Element and text position data:
►
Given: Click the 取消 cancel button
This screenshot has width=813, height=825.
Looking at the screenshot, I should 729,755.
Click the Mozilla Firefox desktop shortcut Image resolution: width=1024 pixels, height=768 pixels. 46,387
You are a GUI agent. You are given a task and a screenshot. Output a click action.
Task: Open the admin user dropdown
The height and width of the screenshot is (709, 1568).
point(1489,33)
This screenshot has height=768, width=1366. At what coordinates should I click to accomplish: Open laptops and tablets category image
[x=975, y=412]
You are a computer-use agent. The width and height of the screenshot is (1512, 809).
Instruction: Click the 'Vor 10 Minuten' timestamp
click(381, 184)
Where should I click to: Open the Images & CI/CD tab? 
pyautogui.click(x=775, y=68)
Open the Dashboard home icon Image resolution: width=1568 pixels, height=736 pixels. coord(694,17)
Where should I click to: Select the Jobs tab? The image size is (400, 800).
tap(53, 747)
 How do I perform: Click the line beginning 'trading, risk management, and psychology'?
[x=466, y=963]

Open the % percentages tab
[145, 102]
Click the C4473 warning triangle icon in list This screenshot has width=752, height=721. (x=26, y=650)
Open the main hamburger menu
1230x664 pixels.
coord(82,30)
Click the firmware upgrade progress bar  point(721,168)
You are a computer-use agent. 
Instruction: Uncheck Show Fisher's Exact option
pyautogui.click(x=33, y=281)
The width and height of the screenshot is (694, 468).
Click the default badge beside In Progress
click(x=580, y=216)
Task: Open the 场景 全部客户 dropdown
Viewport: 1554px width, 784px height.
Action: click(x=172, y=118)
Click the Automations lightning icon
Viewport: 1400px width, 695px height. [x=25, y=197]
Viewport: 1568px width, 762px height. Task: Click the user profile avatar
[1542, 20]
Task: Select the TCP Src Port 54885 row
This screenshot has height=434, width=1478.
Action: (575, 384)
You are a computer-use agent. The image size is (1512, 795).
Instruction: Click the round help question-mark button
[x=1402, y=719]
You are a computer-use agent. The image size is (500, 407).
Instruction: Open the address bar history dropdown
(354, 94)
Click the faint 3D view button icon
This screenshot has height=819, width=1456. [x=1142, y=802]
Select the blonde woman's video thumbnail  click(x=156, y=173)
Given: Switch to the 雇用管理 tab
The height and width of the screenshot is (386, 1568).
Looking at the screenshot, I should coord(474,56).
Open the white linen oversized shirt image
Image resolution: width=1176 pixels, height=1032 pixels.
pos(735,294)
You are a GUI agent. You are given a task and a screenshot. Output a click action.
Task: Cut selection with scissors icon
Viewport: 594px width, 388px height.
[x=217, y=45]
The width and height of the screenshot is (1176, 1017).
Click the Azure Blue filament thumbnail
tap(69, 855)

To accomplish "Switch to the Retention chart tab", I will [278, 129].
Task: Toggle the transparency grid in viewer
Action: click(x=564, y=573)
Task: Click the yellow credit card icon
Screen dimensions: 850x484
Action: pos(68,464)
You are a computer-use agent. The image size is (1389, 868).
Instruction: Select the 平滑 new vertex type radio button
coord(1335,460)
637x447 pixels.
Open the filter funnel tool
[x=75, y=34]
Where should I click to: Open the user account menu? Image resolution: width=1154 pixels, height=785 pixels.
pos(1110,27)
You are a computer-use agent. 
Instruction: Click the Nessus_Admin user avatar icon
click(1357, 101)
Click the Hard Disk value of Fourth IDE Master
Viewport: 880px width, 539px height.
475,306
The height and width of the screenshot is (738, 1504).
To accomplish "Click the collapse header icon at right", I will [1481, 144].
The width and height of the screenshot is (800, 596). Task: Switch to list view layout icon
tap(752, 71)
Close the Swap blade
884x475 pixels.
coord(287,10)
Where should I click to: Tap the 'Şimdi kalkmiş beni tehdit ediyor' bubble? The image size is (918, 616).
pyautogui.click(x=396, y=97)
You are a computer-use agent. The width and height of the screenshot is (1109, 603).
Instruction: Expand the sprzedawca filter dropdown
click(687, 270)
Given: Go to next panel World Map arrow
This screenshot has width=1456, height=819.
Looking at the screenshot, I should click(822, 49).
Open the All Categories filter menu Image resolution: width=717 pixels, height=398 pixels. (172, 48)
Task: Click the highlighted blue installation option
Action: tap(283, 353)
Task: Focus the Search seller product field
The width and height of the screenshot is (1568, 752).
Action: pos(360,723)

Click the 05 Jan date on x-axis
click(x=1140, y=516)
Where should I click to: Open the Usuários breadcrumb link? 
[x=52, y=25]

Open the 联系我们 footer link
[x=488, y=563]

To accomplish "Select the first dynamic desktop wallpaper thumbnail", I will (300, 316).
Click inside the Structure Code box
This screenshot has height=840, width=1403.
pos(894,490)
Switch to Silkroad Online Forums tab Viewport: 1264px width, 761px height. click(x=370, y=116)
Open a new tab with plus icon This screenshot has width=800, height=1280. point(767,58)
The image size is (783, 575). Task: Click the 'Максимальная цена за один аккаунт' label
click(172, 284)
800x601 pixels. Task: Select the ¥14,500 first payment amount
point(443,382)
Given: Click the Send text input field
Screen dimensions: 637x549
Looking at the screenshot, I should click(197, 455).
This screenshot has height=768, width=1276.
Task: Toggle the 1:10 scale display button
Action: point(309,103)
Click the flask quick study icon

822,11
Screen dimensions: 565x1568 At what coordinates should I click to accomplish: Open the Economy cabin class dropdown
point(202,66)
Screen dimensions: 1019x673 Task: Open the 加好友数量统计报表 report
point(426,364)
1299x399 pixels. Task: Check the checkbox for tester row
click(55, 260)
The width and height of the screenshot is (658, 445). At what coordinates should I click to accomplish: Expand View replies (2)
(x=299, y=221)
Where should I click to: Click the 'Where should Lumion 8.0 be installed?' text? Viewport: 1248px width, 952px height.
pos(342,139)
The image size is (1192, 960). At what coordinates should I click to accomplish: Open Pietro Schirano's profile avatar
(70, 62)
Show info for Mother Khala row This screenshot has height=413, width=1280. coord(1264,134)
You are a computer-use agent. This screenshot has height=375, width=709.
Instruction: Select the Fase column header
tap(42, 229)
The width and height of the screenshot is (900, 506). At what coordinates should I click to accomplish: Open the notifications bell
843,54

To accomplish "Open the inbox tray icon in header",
◄
(EXERCISE BRIEF)
Swap "computer-use agent" for "screen-control agent" throughout the entries, and write the lines out again with everything else unchanged.

(EXERCISE ANSWER)
Given: Click the 取消 cancel button
This screenshot has width=813, height=825.
Looking at the screenshot, I should 729,755.
Click the Mozilla Firefox desktop shortcut Image resolution: width=1024 pixels, height=768 pixels. 46,387
You are a GUI agent. You are given a task and a screenshot. Output a click action.
Task: Open the admin user dropdown
The height and width of the screenshot is (709, 1568).
point(1489,33)
This screenshot has height=768, width=1366. At what coordinates should I click to accomplish: Open laptops and tablets category image
[x=975, y=412]
You are a screen-control agent. The width and height of the screenshot is (1512, 809).
Instruction: Click the 'Vor 10 Minuten' timestamp
click(381, 184)
Where should I click to: Open the Images & CI/CD tab? 
pyautogui.click(x=775, y=68)
Open the Dashboard home icon Image resolution: width=1568 pixels, height=736 pixels. coord(694,17)
Where should I click to: Select the Jobs tab? The image size is (400, 800).
tap(53, 747)
 How do I perform: Click the line beginning 'trading, risk management, and psychology'?
[x=466, y=963]

Open the % percentages tab
[145, 102]
Click the C4473 warning triangle icon in list This screenshot has width=752, height=721. (x=26, y=650)
Open the main hamburger menu
1230x664 pixels.
coord(82,30)
Click the firmware upgrade progress bar  point(721,168)
You are a screen-control agent. 
Instruction: Uncheck Show Fisher's Exact option
pyautogui.click(x=33, y=281)
The width and height of the screenshot is (694, 468).
Click the default badge beside In Progress
click(x=580, y=216)
Task: Open the 场景 全部客户 dropdown
Viewport: 1554px width, 784px height.
Action: click(x=172, y=118)
Click the Automations lightning icon
Viewport: 1400px width, 695px height. [x=25, y=197]
Viewport: 1568px width, 762px height. Task: Click the user profile avatar
[1542, 20]
Task: Select the TCP Src Port 54885 row
This screenshot has height=434, width=1478.
Action: (575, 384)
You are a screen-control agent. The image size is (1512, 795).
Instruction: Click the round help question-mark button
[x=1402, y=719]
You are a screen-control agent. The image size is (500, 407).
Instruction: Open the address bar history dropdown
(354, 94)
Click the faint 3D view button icon
This screenshot has height=819, width=1456. [x=1142, y=802]
Select the blonde woman's video thumbnail  click(x=156, y=173)
Given: Switch to the 雇用管理 tab
The height and width of the screenshot is (386, 1568).
Looking at the screenshot, I should coord(474,56).
Open the white linen oversized shirt image
Image resolution: width=1176 pixels, height=1032 pixels.
pos(735,294)
You are a GUI agent. You are given a task and a screenshot. Output a click action.
Task: Cut selection with scissors icon
Viewport: 594px width, 388px height.
[x=217, y=45]
The width and height of the screenshot is (1176, 1017).
Click the Azure Blue filament thumbnail
tap(69, 855)

To accomplish "Switch to the Retention chart tab", I will [278, 129].
Task: Toggle the transparency grid in viewer
Action: click(x=564, y=573)
Task: Click the yellow credit card icon
Screen dimensions: 850x484
Action: pos(68,464)
You are a screen-control agent. The image size is (1389, 868).
Instruction: Select the 平滑 new vertex type radio button
coord(1335,460)
637x447 pixels.
Open the filter funnel tool
[x=75, y=34]
Where should I click to: Open the user account menu? Image resolution: width=1154 pixels, height=785 pixels.
pos(1110,27)
You are a screen-control agent. 
Instruction: Click the Nessus_Admin user avatar icon
click(1357, 101)
Click the Hard Disk value of Fourth IDE Master
Viewport: 880px width, 539px height.
475,306
The height and width of the screenshot is (738, 1504).
To accomplish "Click the collapse header icon at right", I will [1481, 144].
The width and height of the screenshot is (800, 596). Task: Switch to list view layout icon
tap(752, 71)
Close the Swap blade
884x475 pixels.
coord(287,10)
Where should I click to: Tap the 'Şimdi kalkmiş beni tehdit ediyor' bubble? The image size is (918, 616).
pyautogui.click(x=396, y=97)
You are a screen-control agent. The width and height of the screenshot is (1109, 603).
Instruction: Expand the sprzedawca filter dropdown
click(687, 270)
Given: Go to next panel World Map arrow
This screenshot has width=1456, height=819.
Looking at the screenshot, I should click(822, 49).
Open the All Categories filter menu Image resolution: width=717 pixels, height=398 pixels. (172, 48)
Task: Click the highlighted blue installation option
Action: tap(283, 353)
Task: Focus the Search seller product field
The width and height of the screenshot is (1568, 752).
Action: pos(360,723)

Click the 05 Jan date on x-axis
click(x=1140, y=516)
Where should I click to: Open the Usuários breadcrumb link? 
[x=52, y=25]

Open the 联系我们 footer link
[x=488, y=563]

To accomplish "Select the first dynamic desktop wallpaper thumbnail", I will (300, 316).
Click inside the Structure Code box
This screenshot has height=840, width=1403.
pos(894,490)
Switch to Silkroad Online Forums tab Viewport: 1264px width, 761px height. click(x=370, y=116)
Open a new tab with plus icon This screenshot has width=800, height=1280. point(767,58)
The image size is (783, 575). Task: Click the 'Максимальная цена за один аккаунт' label
click(172, 284)
800x601 pixels. Task: Select the ¥14,500 first payment amount
point(443,382)
Given: Click the Send text input field
Screen dimensions: 637x549
Looking at the screenshot, I should click(197, 455).
This screenshot has height=768, width=1276.
Task: Toggle the 1:10 scale display button
Action: point(309,103)
Click the flask quick study icon

822,11
Screen dimensions: 565x1568 At what coordinates should I click to accomplish: Open the Economy cabin class dropdown
point(202,66)
Screen dimensions: 1019x673 Task: Open the 加好友数量统计报表 report
point(426,364)
1299x399 pixels. Task: Check the checkbox for tester row
click(55, 260)
The width and height of the screenshot is (658, 445). At what coordinates should I click to accomplish: Expand View replies (2)
(x=299, y=221)
Where should I click to: Click the 'Where should Lumion 8.0 be installed?' text? Viewport: 1248px width, 952px height.
pos(342,139)
The image size is (1192, 960). At what coordinates should I click to accomplish: Open Pietro Schirano's profile avatar
(70, 62)
Show info for Mother Khala row This screenshot has height=413, width=1280. coord(1264,134)
You are a screen-control agent. This screenshot has height=375, width=709.
Instruction: Select the Fase column header
tap(42, 229)
The width and height of the screenshot is (900, 506). At what coordinates should I click to accomplish: Open the notifications bell
843,54

To accomplish "Open the inbox tray icon in header",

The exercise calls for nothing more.